Who knew that a simple kitchen timer could save my life? On a whim, I had my mom pick one up at the local grocery store. The Boy loves clocks and knows his numbers so I thought maybe this would help. Plus, lately he has been saying, "Five more minutes" whenever we tell him it's time to do something. So my mom and I thought that maybe if we actually set a timer to "5 more minutes," it would help him understand the concept. It was worth a try.
Best $13 she ever spent. Seriously. I tried it first at night. "[Boy], see this? See these numbers? Hear it ticking? See how the red arrow is pointing at the number 5? When it gets to the number zero it is going to buzz like a bell.

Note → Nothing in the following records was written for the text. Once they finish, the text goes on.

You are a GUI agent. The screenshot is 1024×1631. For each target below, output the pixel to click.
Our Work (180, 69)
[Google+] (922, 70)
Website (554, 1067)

When it does that, it is time for us to go and put jammies on." He took it in his hands and pointed to it and talked about the number 5 and getting down to zero. He liked it. It was fancy. A new toy. So while he played, every 30 seconds or so he would come back over to the timer and look at it and tell me that it was almost to zero, or that he had 5 minutes left. And after 5 minutes, the bells rang. He heard it and ran over to it. "BELLS Mommy! Bells go off!" "Yup," I said, "What does that mean?" And I swear to you he said, "JAMMIES!" and ran off in the direction of his bedroom. Holy shit. "Did you just see that?" I asked to my empty living room.
About an hour later I tried it again for bedtime. It worked the same way. No f-ing way! I couldn't believe it. But the true test came the next morning. About 10 minutes before we were supposed to leave I turned the timer on and told him to watch it and that when it went off it meant it was time to go to speech. I was actually loading my car when the bells went off but when I got back in the house, there he was. "Mommy! Bells! Time to go!" He stood there with toy in hand for the car ready to walk out the door.
That was 4 mornings ago. It has worked like that every morning since. In fact one of the mornings I wasn't completely ready to walk out when the timer went off and he was like, "Moommmyyy!!! Time to goooo!" Our mornings are lovely again. He sings happily in the car and plays with his toy, we haven't been late to anything all week long, and most importantly, I am not in tears before 9:00am. Who knew?!?!